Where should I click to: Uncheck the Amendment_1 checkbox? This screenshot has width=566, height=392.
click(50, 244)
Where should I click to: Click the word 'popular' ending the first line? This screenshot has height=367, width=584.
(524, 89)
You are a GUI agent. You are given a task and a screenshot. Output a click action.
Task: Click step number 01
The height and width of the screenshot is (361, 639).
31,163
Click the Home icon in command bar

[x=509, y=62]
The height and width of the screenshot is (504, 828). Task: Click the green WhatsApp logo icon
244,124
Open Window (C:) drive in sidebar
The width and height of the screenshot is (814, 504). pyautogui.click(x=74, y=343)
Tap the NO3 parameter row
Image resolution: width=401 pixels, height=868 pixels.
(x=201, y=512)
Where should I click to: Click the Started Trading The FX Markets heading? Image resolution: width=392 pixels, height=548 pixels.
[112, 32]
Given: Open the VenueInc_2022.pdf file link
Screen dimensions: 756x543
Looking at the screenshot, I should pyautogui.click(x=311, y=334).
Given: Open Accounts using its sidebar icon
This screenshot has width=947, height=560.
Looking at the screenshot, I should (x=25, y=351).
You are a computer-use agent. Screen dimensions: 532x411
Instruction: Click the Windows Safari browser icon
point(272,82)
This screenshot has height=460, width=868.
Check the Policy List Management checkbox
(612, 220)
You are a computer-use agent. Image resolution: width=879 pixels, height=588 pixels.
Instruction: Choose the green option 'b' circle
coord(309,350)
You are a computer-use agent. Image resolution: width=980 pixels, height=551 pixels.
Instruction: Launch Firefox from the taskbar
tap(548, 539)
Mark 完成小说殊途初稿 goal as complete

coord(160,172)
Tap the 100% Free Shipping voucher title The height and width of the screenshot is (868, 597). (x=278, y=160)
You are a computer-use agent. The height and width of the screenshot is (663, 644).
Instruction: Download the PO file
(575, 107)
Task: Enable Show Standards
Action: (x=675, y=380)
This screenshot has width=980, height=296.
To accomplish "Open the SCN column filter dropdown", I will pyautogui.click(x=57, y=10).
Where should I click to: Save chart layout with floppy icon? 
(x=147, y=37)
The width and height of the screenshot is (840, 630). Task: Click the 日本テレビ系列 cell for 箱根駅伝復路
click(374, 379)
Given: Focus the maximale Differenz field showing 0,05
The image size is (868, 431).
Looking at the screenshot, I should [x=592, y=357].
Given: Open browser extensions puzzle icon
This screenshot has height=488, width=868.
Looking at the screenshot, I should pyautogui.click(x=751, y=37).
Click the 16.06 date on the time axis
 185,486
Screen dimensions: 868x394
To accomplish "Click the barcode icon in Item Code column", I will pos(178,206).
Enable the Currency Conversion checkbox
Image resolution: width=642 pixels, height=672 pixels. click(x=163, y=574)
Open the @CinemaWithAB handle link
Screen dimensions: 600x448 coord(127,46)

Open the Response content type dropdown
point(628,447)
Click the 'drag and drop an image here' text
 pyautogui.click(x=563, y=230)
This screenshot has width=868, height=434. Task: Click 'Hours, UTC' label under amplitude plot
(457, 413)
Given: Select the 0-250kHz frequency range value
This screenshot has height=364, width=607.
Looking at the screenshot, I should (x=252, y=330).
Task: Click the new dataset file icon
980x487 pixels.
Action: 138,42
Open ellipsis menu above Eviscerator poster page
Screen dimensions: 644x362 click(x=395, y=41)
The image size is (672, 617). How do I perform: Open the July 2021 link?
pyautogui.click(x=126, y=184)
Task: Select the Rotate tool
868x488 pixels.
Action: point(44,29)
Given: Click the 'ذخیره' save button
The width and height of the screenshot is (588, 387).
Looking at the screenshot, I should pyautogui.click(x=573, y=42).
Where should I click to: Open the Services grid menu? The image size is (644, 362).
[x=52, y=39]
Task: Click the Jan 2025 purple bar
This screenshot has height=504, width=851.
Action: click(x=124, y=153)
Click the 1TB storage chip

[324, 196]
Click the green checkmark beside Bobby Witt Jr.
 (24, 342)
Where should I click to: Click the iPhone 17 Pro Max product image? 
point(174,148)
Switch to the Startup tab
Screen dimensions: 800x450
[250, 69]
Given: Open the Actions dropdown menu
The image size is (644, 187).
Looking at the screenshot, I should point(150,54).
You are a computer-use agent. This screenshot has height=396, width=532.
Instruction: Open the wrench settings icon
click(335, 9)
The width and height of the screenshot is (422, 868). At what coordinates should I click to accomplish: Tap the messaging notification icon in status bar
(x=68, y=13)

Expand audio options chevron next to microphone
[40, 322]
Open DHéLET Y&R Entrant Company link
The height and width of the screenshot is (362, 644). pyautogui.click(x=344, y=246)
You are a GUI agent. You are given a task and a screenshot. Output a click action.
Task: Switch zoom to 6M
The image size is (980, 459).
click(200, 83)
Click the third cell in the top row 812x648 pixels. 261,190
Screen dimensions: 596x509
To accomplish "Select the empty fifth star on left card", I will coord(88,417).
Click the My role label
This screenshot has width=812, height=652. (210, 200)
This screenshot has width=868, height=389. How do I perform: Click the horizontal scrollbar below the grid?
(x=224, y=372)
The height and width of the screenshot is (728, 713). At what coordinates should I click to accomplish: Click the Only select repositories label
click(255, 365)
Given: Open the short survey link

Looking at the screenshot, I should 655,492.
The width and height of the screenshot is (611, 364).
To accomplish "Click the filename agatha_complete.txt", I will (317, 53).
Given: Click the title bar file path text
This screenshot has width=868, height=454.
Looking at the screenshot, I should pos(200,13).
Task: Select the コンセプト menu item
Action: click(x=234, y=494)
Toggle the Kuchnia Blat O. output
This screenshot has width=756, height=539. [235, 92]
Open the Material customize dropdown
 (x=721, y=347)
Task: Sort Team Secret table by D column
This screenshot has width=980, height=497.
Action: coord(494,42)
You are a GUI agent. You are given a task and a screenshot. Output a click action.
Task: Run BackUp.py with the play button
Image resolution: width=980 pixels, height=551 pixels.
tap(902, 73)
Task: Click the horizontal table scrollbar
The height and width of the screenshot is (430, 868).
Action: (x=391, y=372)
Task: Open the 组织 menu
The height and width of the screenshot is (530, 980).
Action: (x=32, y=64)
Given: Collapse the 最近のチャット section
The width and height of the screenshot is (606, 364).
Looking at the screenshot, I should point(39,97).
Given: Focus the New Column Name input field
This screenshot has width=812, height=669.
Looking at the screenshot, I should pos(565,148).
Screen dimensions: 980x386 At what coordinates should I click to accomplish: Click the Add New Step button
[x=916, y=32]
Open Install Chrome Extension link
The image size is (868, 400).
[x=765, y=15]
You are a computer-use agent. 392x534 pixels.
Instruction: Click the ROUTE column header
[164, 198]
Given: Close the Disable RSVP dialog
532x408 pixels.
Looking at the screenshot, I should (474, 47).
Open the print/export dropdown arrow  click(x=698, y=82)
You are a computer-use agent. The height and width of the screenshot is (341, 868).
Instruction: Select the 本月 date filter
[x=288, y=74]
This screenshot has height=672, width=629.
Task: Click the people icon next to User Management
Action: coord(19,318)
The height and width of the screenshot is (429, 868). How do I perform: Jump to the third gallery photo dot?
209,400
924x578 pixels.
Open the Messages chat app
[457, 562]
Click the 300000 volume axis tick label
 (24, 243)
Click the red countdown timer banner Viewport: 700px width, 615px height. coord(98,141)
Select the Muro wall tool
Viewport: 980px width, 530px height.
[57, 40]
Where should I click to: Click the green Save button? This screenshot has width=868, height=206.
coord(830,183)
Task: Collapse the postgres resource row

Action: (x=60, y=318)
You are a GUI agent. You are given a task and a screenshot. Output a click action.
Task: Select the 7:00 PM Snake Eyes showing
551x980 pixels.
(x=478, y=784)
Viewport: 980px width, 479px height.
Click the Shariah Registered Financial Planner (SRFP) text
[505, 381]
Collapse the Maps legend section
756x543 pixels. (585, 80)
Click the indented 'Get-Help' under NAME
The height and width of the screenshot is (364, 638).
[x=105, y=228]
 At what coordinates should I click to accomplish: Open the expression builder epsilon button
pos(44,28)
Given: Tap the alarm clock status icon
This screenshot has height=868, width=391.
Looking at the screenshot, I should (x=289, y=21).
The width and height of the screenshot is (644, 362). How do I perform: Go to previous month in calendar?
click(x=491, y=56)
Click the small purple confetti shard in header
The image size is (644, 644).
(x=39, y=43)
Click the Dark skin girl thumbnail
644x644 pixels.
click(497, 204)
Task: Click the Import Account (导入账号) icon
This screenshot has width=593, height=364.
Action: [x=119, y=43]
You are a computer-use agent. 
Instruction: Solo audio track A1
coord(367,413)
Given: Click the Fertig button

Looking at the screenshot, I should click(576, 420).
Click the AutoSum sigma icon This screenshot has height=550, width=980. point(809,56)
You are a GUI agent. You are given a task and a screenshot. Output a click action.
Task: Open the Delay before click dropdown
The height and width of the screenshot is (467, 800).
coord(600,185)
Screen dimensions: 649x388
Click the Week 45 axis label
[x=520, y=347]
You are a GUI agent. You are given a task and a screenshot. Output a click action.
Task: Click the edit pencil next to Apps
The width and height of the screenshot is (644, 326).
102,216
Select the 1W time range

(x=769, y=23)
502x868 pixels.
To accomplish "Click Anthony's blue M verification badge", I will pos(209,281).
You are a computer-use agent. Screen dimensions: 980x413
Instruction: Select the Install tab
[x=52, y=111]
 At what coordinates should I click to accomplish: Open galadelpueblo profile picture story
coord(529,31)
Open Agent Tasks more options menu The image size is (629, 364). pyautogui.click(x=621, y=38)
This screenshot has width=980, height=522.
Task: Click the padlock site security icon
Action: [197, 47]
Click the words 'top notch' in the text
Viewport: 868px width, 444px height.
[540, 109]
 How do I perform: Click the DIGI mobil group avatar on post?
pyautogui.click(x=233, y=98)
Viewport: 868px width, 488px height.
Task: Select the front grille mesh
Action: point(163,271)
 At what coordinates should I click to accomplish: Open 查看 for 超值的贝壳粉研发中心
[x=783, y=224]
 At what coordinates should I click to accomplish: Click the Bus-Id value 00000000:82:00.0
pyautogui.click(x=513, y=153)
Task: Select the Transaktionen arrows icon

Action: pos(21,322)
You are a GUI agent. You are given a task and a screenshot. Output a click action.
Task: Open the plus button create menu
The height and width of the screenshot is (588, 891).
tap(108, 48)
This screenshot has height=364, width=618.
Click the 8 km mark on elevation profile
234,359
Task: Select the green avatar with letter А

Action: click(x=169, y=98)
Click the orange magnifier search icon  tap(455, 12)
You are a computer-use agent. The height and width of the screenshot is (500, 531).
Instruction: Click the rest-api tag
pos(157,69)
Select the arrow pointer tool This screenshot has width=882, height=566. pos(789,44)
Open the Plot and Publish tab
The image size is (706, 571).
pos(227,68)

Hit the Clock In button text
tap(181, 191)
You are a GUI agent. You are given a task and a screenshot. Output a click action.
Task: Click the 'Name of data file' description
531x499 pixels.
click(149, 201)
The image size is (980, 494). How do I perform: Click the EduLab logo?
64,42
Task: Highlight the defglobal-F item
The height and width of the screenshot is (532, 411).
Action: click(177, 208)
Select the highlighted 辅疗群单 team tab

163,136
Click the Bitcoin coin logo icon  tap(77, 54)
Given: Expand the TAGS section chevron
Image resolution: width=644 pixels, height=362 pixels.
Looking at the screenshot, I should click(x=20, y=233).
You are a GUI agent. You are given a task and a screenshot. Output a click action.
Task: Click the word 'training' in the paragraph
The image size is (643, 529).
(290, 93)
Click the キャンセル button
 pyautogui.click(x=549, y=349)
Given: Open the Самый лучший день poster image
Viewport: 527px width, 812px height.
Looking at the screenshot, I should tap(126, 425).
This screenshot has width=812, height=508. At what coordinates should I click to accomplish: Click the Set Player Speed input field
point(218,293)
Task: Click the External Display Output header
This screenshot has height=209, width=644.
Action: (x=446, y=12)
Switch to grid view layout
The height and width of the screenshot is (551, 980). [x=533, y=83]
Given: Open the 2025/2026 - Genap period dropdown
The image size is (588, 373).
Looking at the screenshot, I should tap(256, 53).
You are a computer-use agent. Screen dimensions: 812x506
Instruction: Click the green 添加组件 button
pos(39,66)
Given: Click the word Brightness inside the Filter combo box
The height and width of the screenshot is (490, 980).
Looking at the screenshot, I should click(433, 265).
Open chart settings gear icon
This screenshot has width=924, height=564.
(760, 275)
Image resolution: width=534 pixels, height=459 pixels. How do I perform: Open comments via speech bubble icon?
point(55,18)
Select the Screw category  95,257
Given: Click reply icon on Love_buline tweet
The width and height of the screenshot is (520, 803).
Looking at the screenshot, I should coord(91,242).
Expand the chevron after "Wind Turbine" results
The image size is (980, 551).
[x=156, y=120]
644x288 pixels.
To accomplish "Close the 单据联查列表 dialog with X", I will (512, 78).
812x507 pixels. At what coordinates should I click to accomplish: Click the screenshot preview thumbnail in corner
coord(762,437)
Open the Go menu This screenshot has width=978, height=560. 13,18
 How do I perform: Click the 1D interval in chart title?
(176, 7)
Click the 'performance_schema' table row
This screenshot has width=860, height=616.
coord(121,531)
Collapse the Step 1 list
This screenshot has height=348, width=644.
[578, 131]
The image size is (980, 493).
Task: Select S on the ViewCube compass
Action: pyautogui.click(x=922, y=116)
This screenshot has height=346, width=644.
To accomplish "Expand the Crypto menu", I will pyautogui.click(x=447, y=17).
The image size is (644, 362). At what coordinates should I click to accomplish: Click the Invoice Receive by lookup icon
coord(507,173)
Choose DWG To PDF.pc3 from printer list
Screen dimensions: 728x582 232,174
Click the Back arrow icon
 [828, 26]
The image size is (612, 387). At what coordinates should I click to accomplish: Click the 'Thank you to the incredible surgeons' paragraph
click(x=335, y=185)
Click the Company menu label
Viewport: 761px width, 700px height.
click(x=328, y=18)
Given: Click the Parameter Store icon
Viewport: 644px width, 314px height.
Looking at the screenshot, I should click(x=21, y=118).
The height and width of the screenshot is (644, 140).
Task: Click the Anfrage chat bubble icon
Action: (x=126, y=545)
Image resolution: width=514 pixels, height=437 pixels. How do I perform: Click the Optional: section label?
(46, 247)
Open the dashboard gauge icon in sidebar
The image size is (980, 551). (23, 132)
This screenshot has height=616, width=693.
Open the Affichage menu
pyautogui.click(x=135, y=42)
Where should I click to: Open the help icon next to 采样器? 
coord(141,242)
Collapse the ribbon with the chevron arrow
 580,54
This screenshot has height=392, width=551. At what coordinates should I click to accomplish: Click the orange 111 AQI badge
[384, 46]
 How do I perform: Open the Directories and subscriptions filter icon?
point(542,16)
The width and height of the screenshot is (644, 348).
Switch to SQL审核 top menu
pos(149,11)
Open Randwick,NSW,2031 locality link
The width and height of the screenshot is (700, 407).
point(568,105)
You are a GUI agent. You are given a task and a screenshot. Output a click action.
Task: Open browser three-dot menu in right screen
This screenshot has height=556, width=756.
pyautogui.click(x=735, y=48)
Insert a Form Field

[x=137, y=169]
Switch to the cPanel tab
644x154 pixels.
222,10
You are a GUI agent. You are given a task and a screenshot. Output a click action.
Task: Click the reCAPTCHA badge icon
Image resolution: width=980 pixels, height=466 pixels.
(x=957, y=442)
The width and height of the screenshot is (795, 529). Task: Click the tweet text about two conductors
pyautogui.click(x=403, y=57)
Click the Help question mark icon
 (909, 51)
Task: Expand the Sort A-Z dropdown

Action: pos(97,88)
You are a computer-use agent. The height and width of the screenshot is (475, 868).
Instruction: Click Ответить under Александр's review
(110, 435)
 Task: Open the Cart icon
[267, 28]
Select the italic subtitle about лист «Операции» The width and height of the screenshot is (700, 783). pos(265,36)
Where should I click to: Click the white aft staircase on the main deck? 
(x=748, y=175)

———

OPDRACHTOMSCHRIJVING
Zet het deel van de rijen hierboven dat begint bij de regel met "This screenshot has width=868, height=434." en eindigt bij de regel met "[x=52, y=39]" om naar een JSON-lijst van strings. Maak één string per regel en laat lege regels weg.

OEFENRESULTAAT
[
  "This screenshot has width=868, height=434. Task: Click 'Hours, UTC' label under amplitude plot",
  "(457, 413)",
  "Given: Select the 0-250kHz frequency range value",
  "This screenshot has height=364, width=607.",
  "Looking at the screenshot, I should (x=252, y=330).",
  "Task: Click the new dataset file icon",
  "980x487 pixels.",
  "Action: 138,42",
  "Open ellipsis menu above Eviscerator poster page",
  "Screen dimensions: 644x362 click(x=395, y=41)",
  "The image size is (672, 617). How do I perform: Open the July 2021 link?",
  "pyautogui.click(x=126, y=184)",
  "Task: Select the Rotate tool",
  "868x488 pixels.",
  "Action: point(44,29)",
  "Given: Click the 'ذخیره' save button",
  "The width and height of the screenshot is (588, 387).",
  "Looking at the screenshot, I should pyautogui.click(x=573, y=42).",
  "Where should I click to: Open the Services grid menu? The image size is (644, 362).",
  "[x=52, y=39]"
]